Of course utopian fantasy was not B.F. Skinner’s day job: he was a very prominent scientist, an academic psychologist whose accomplishments cannot be measured merely in publications, discoveries, grants, and honors, but in the shaping, funding, and prestige of an entire discipline. The field of American academic psychology recognized Skinner as the greatest representative of its research, and while most psychologists were quieter about the social implications of their discipline than Skinner was, his view of what psychology had learned about homo sapiens was largely the field’s. According to that view, human behavior lacks any autonomous direction and is always controlled by factors in its physical environment. This led Skinner to Walden Two by what he saw as a scientific procedure, for humans had no freedom to lose in being subjected to “behavioral technology” that directed them toward ends that academic idealism judged beneficial.
By the early 1970s Walden Two had sold more than a million copies, but the true measure of Skinner’s influence is in the funding his science attracted to countless projects aimed at systematically modifying human behavior in many environments.
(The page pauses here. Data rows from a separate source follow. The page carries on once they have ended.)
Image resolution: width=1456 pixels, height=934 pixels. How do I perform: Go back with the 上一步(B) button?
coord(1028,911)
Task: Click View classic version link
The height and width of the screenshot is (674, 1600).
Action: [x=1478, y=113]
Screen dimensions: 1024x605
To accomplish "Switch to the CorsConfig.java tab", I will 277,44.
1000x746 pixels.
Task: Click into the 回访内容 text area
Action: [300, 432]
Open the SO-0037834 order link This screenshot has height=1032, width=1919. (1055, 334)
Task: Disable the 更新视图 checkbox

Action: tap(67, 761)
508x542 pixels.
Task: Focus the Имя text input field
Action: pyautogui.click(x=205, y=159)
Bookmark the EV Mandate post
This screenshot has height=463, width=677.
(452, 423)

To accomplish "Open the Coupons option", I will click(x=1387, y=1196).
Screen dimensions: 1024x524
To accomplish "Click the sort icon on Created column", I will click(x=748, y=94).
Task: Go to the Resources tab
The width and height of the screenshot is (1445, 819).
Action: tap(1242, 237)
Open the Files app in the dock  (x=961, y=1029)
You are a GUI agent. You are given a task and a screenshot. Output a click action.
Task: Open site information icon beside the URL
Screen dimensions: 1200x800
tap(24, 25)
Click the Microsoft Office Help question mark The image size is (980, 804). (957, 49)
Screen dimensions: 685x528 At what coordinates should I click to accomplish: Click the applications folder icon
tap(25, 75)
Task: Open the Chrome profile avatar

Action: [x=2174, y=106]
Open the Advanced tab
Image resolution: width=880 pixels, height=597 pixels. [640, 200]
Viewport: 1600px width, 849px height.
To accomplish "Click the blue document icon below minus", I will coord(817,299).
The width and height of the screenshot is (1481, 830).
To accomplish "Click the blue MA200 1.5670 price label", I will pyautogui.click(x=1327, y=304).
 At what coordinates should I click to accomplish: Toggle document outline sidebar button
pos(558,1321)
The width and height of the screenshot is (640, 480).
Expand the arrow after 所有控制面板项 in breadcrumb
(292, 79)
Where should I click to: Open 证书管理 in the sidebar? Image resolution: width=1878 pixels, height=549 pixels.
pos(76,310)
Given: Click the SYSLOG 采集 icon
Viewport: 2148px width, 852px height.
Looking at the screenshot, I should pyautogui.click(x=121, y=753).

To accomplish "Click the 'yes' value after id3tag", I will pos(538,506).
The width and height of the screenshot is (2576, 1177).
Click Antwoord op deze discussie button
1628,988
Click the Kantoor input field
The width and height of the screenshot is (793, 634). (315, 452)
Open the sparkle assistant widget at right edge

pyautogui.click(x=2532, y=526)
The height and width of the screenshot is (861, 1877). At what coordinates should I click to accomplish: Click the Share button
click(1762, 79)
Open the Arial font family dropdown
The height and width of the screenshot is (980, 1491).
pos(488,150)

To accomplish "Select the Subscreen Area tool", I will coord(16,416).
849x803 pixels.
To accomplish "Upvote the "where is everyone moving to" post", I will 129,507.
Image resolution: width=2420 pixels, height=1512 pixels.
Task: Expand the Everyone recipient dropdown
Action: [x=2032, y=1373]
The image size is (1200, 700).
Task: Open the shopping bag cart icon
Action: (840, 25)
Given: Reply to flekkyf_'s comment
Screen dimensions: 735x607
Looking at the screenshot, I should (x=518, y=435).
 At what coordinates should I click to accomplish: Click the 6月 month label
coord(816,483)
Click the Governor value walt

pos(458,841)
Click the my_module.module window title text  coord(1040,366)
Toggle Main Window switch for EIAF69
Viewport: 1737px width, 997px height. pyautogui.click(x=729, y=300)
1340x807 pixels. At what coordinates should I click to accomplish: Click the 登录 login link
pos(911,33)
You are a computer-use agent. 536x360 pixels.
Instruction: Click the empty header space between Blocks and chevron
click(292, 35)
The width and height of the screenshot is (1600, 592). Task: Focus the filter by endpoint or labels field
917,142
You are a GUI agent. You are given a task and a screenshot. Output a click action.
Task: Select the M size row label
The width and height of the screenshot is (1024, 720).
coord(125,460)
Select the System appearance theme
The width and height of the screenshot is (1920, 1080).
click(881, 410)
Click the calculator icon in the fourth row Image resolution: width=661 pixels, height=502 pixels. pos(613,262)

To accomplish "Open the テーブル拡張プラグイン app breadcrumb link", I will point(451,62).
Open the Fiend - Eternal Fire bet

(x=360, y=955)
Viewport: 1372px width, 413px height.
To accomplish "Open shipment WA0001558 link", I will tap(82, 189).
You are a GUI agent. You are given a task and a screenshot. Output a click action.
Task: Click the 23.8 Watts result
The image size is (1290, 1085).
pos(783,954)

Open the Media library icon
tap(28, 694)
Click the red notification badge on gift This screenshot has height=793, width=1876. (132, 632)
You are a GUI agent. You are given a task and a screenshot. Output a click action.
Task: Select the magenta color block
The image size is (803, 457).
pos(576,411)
Even people without grants to dispense, but who entertain a fond hope that everybody can just get along, may be irresistibly drawn to a “science” that promises to make their dream real. And if speech policing offers even a chance of bringing that dream closer, who will dare obstruct the course of “science” just to preserve the unbrotherly status quo?
All this is the inchoate constituency of indoctrinationism. Oh yes, and the Leftist elite that looks forward to controlling it.
Just last weekend in the New York Times a professor of psychology explained to the informed layperson that “science” demands the banishment of Milo and Milo-like speakers from campuses. As long as “science” gives its imprimatur to the axiom that human beings are automatically and consequentially affected by even such modest features of the environment as spoken words, humanity is indeed “beyond freedom and dignity,” and we must expect more and more systematic efforts to manipulate compliance through speech policing and other forms of indoctrination.